Bad data isn’t just an operational challenge anymore. It’s a revenue problem. In fact, a Gartner report reveals that bad data costs businesses $15 million annually. Adding to the problem, data quality is deteriorating over 2.1% per month, making it less useful for companies.?
Over 150,000 businesses rely on Salesforce to manage their customer data.
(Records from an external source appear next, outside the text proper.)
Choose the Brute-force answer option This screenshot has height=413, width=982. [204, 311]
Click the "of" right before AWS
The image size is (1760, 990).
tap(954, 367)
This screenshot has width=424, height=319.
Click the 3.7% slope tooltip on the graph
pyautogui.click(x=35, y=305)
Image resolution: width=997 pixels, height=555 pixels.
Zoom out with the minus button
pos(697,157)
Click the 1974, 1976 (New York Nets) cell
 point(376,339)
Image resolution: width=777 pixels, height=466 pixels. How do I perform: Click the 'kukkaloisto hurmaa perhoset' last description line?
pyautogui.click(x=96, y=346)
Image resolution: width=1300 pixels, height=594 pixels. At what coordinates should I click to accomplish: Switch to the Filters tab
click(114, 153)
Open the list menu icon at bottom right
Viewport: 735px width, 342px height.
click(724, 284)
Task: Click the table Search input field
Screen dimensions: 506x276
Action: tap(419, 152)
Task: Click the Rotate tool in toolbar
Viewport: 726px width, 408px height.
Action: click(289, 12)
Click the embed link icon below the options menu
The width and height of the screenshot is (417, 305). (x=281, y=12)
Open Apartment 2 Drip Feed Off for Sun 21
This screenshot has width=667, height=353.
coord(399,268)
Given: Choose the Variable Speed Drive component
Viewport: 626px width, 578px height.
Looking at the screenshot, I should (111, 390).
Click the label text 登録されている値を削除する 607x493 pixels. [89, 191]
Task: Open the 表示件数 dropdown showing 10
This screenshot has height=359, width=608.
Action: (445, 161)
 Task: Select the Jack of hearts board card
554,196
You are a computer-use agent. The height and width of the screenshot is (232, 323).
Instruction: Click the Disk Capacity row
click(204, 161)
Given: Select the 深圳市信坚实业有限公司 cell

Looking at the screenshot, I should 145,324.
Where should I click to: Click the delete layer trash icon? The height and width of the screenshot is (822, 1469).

If you are one among them and struggling to maintain your data quality, here’s a quick and effective checklist to keep your Salesforce data clean and up-to-date at all times.
STEP 1: Data Quality Assessment
- Identify data entry points including manual data inputs, imports, and integrations.
- Perform an initial audit to assess the types of bad data
- Generate data quality reports to identify different data quality issues
- Outline a data cleaning strategy with specific actions, processes, and timelines.
STEP 2: Data Cleanup
- Review and remove fields that are not being actively used to prevent data clutter and errors.
- Establish a clear naming convention for your rules to maintain organization.
- Use validation rules for essential data components, such as email addresses and mailing addresses.
- Validate email addresses to ensure they are correctly formatted and valid.
- Verify mailing addresses for accuracy and standardization.
- Define criteria for identifying duplicate records specific to each object (e.g., leads, contacts, accounts).
- Configure and enable duplicate and matching rules to identify duplicate records
- Define duplicate merging criteria to merge duplicate records.?
Note: Choose the most accurate and complete record as primary and merge others into it to eliminate redundancy.
- Determine what specific data attributes you need to enrich to support your sales and marketing efforts effectively.
- Avoid data hoarding by only enriching records with data that serves a specific, well-defined purpose.
- Focus on data accuracy by verifying the quality and reliability of enriched data.
- Identify and rectify any discrepancies or inaccuracies in the enriched data.
- Export the duplicate report to a CSV file, clean up the data, and reimport the updated data.
- Address duplicates and inconsistencies in child objects and progress to parent records.
- Use excel or spreadsheets to automatically reassign orphaned contacts to appropriate parent records.
- Evaluate third-party deduplication tools that offer more advanced merging capabilities and flexibility. Here’s a list of third-party tools and applications to enhance your Salesforce data quality:
- Duplicate Check by Plauti
- Dedupe by PowerRouter
- Zoominfo SalesOS
- Demand Tools by Validity?
- Cloudingo
- Datagroomr?
- Establish a routine data cleanup schedule to maintain data accuracy based on your specific needs and preferences
- This schedule can be set to recur monthly, every three months, or on a quarterly basis
STEP 3: Training and Awareness
- Develop training materials, including guides, videos, and presentations.
- Address common data entry errors and how to avoid them.
- Teach users how to implement and adhere to data validation rules.
- Train users on identifying and resolving duplicate records in Salesforce.
- Provide guidance on data cleanup procedures, including merging and updating records.
- Show users how to perform data audits and make necessary corrections.
STEP 4: Dashboards and Reports
Data Quality Audit Reports
- Develop a report summarizing scheduled data quality audits.
- Include audit schedules, findings, and recommended actions.
- Generate a report that evaluates the effectiveness of data cleanup efforts. Measure the reduction in duplicate records and data errors.
- Create a dashboard to analyze data quality trends over time - note the improvements or deteriorations in data quality.
- Build a report that provides a historical view of data audits and corrections - Include details of data audits performed and actions taken.
Data Quality Metrics Reports
- Establish a report to measure key data quality metrics, including data completeness, accuracy, and timeliness - Include charts or visualizations for easy interpretation.
- Track KPIs like data error rates, data completion rates, and adherence to validation rules.
- Generate a report that highlights data accuracy issues, such as incorrect values or outdated information.
- Create a dashboard to track data completeness by key fields or objects.
- Develop a report that captures common data entry errors - include fields or objects with high error rates.
STEP 5: Continuous Monitoring and Improvements?
- Conduct periodic data quality audits.
- Implement ongoing training programs for users.
- Establish a feedback mechanism for users to report data quality issues.
- Regularly review and update data validation rules.
- Set up automated alerts for duplicate records.
- Keep documentation and standard operating procedures (SOPs) up-to-date.